I am working with a case of the Birthday problem with near misses. (i.e. The probability that there are 2 or more collisions after selecting $n$ elements uniformly from a set of $m$ total elements where a collision is defined as falling within $k$ elements of any previously selected element)
I have the eq. from Wikipedia for the near miss formulation:
$$ p(n,k,m) = 1 - \frac{(m-nk-1)!}{m^{n-1}(m-n(k+1))!} $$
My problem lies in computing the factorials. I am working with numbers on the order of:
$$ m = 1000 * (2^{32}-1), n = 1000, k = 10000 $$
Even Wolfram Alpha gives up with those values. Are there any formulations for this problem that don't involve the factorial or any approximation methods that could make this a reasonably commutable problem? As an extension, is it then also possible to compute/approximate the expected number of collisions after selecting $n$ elements?

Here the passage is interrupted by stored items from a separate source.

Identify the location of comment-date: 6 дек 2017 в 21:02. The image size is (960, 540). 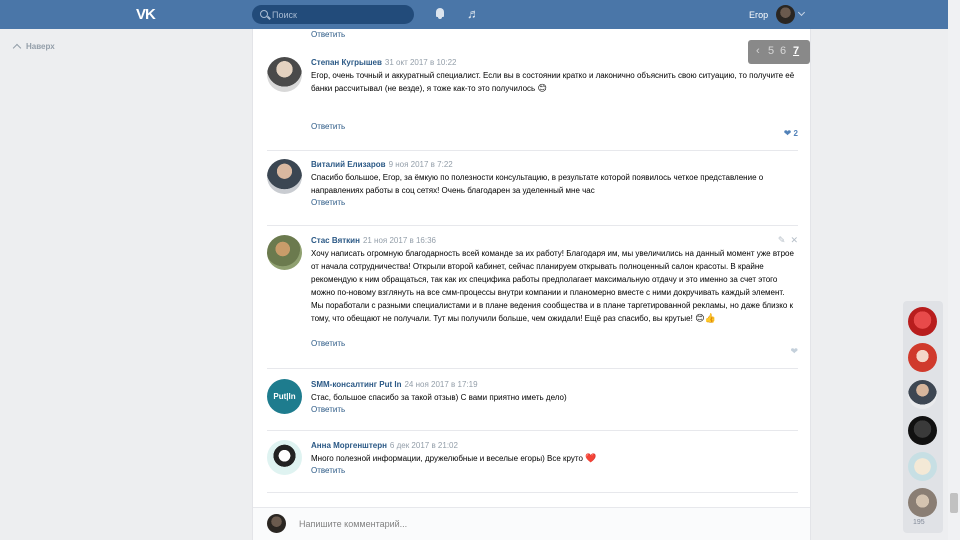
(424, 446).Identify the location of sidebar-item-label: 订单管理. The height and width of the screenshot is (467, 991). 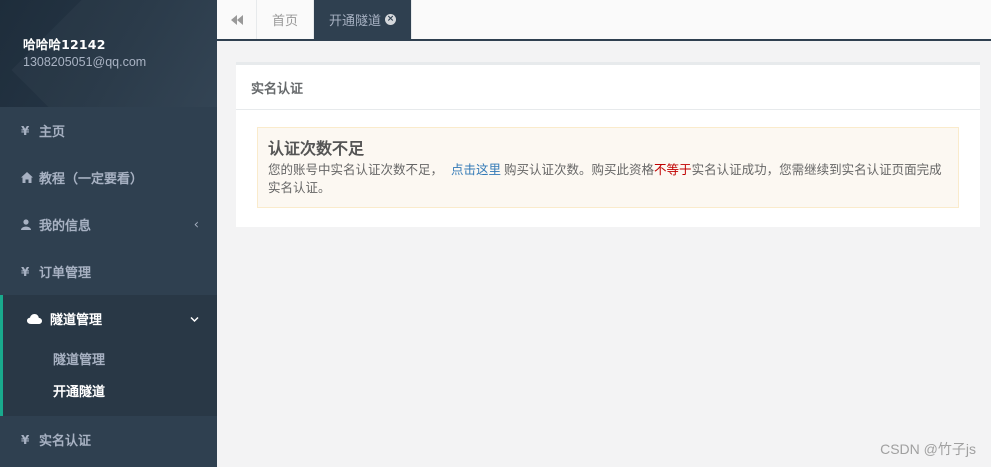
(66, 274).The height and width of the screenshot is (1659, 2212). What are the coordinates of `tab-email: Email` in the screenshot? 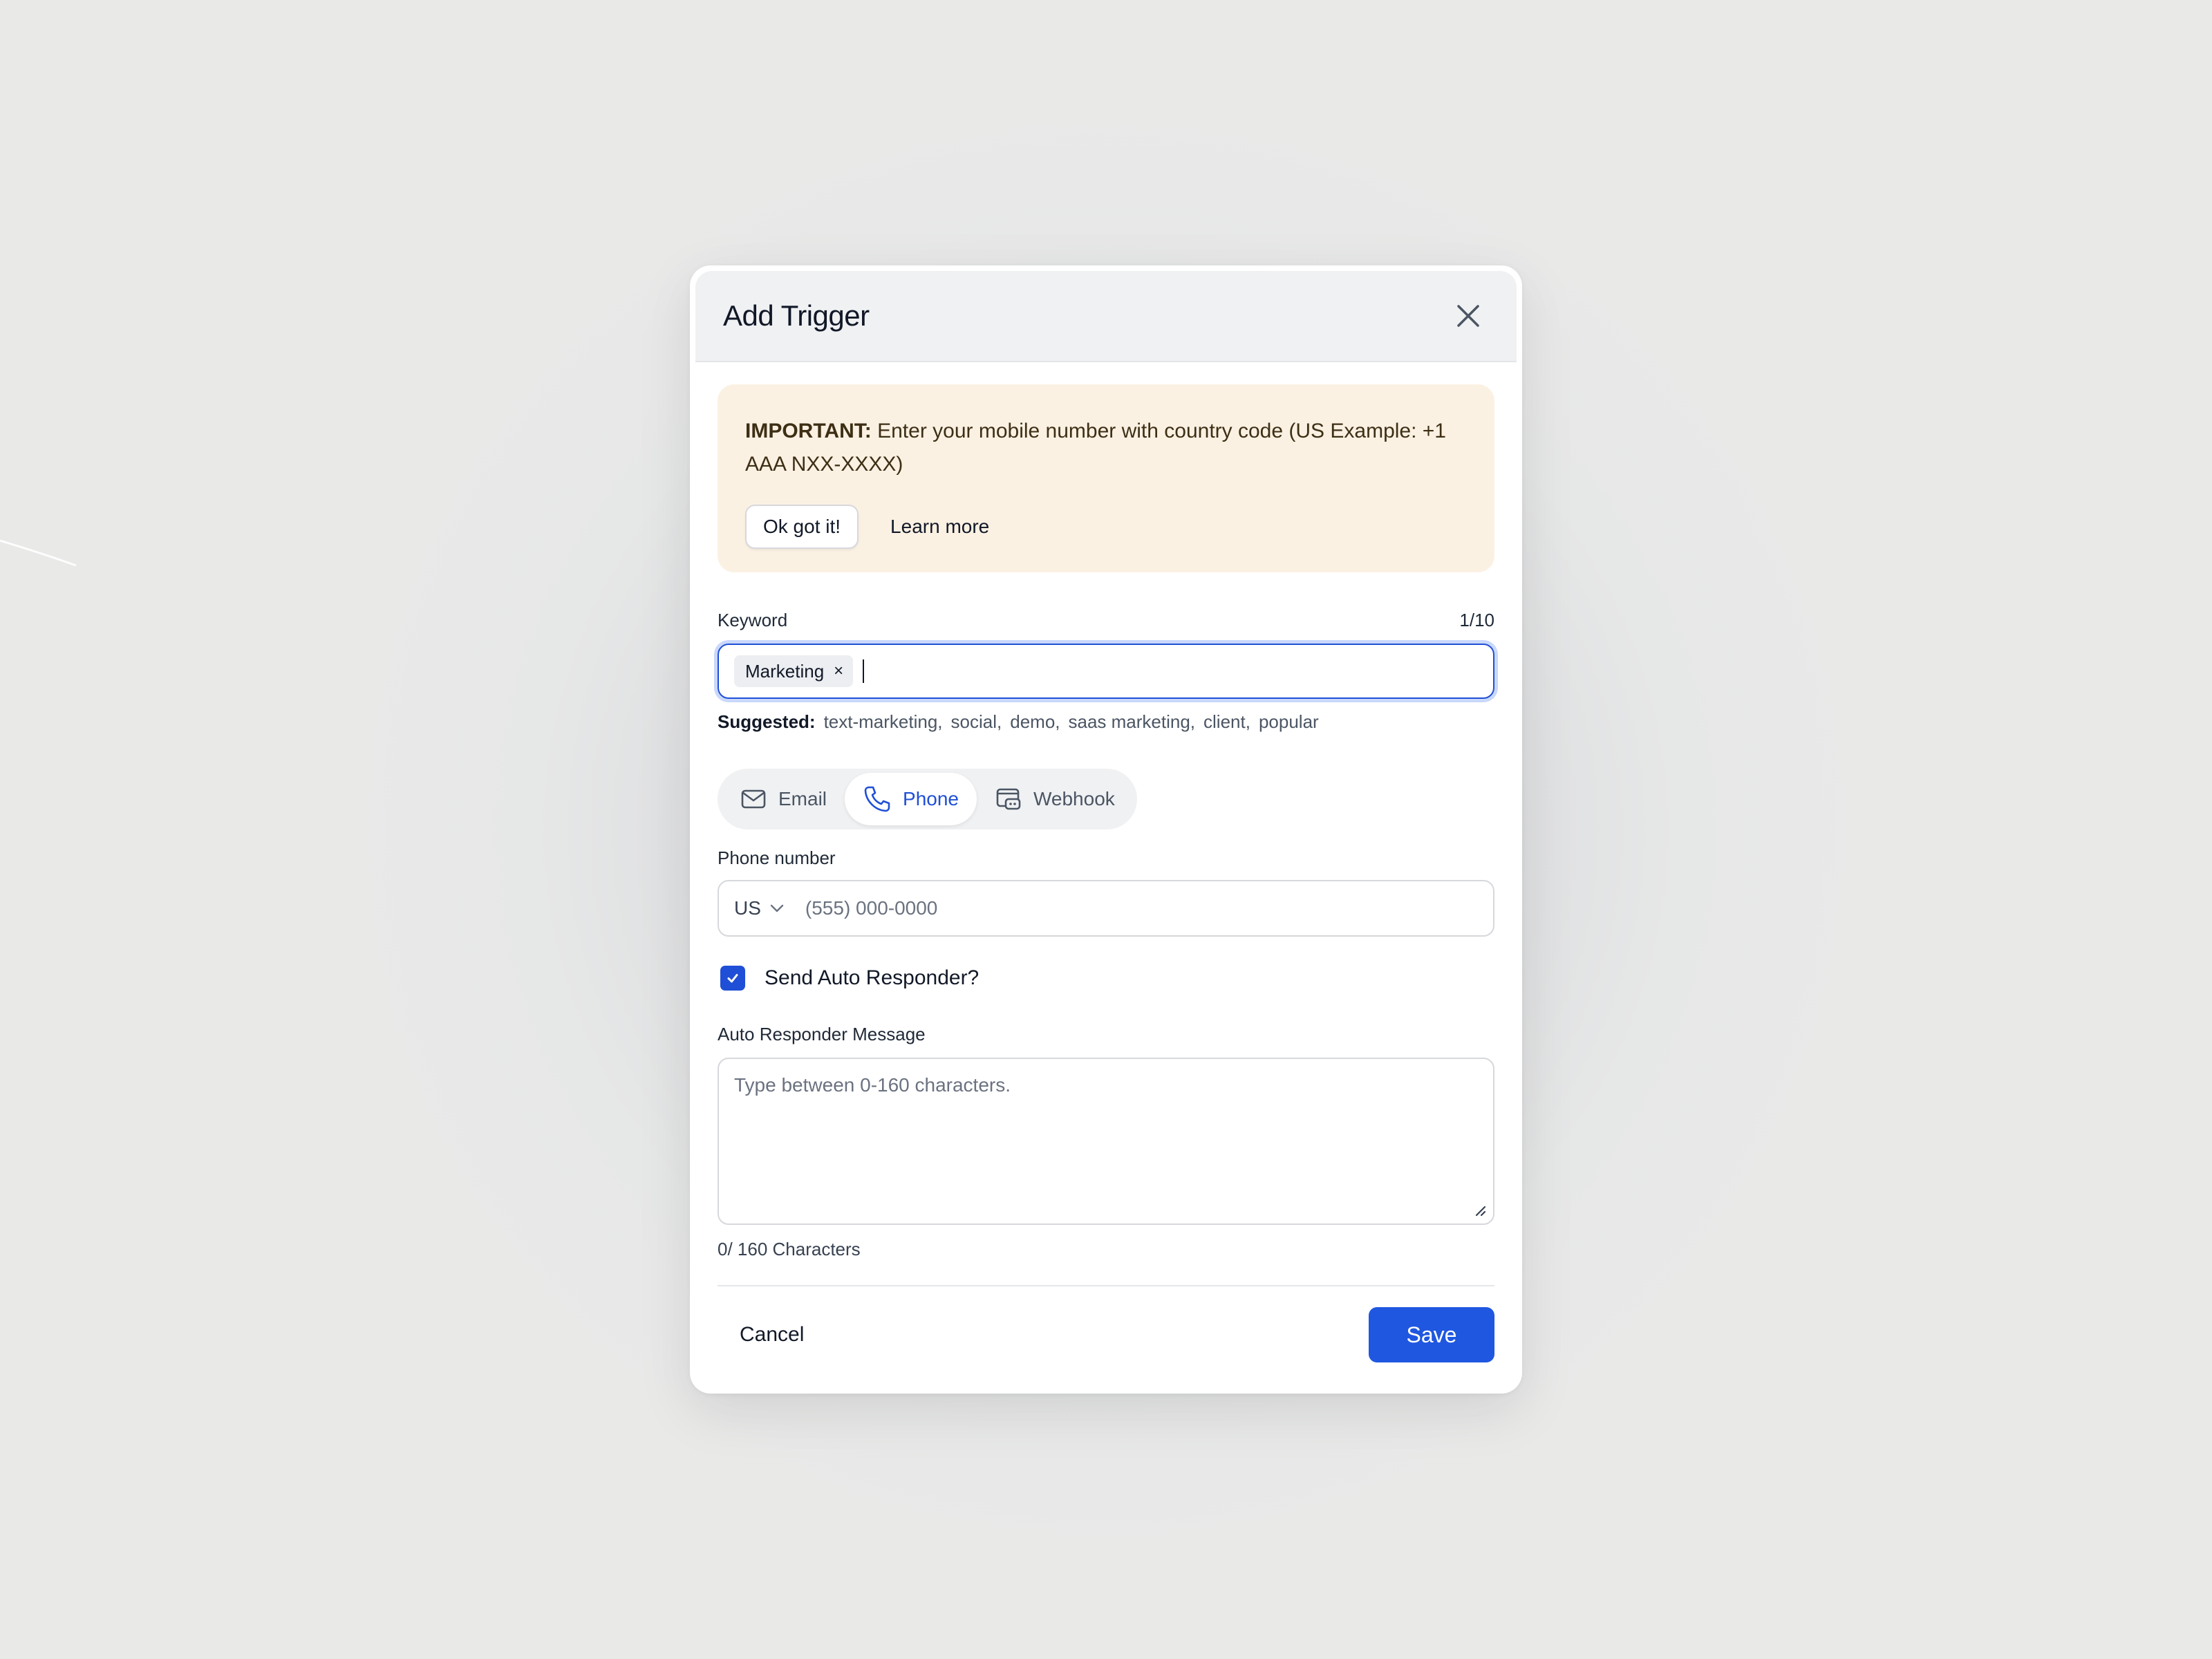 It's located at (784, 799).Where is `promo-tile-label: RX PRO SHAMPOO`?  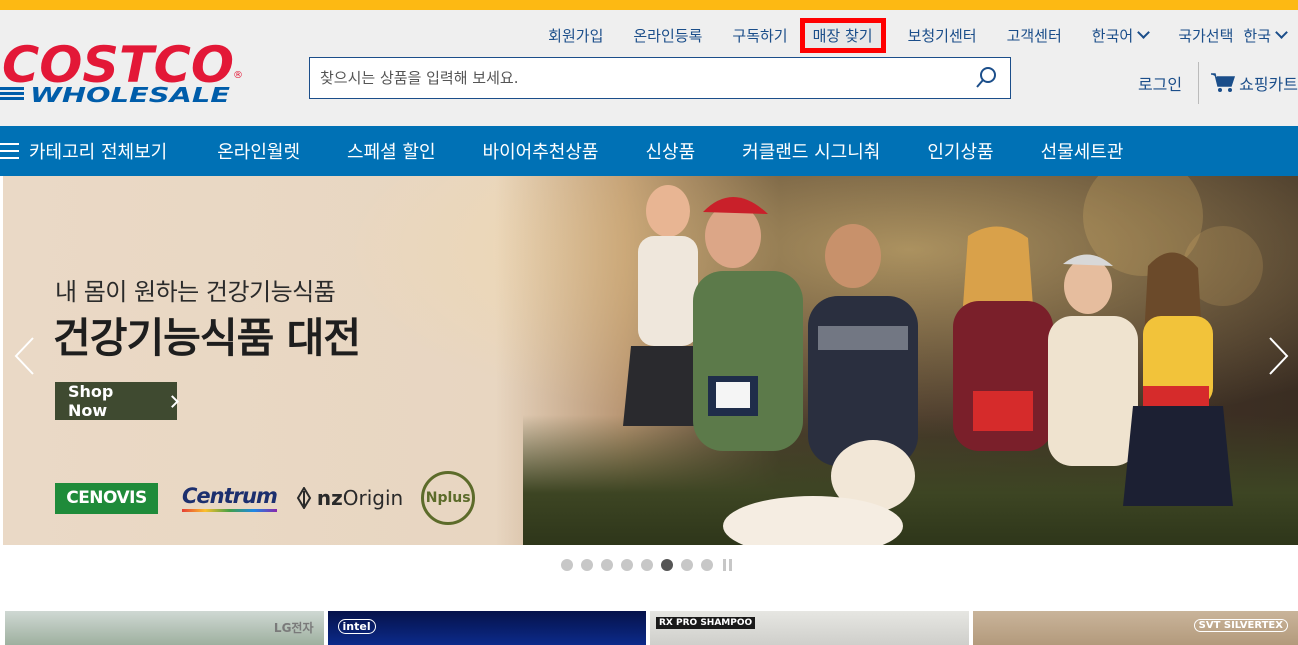 promo-tile-label: RX PRO SHAMPOO is located at coordinates (706, 623).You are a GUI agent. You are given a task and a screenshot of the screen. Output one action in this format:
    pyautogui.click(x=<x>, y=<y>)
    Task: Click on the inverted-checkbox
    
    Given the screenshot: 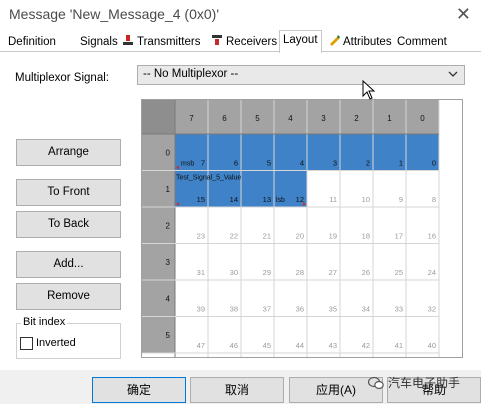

You can write $ \frac{(m-nk-1)!}{(m-n(k+1))!}=\frac{(m-nk-1)!}{(m-nk-n)!}$ and note that there are $n-1$ terms that do not cancel out. As $n \ll m$ they are all about the same size. They average $m-nk-\frac n2$, so the fraction is about $(m-nk-\frac n2)^{n+1}$
A better approximation is Stirling's, $m! \approx (\frac me)^m \sqrt {2 \pi m}$ but the $m^m$ part of it may kill you. You can take the log and evaluate the log of your expression.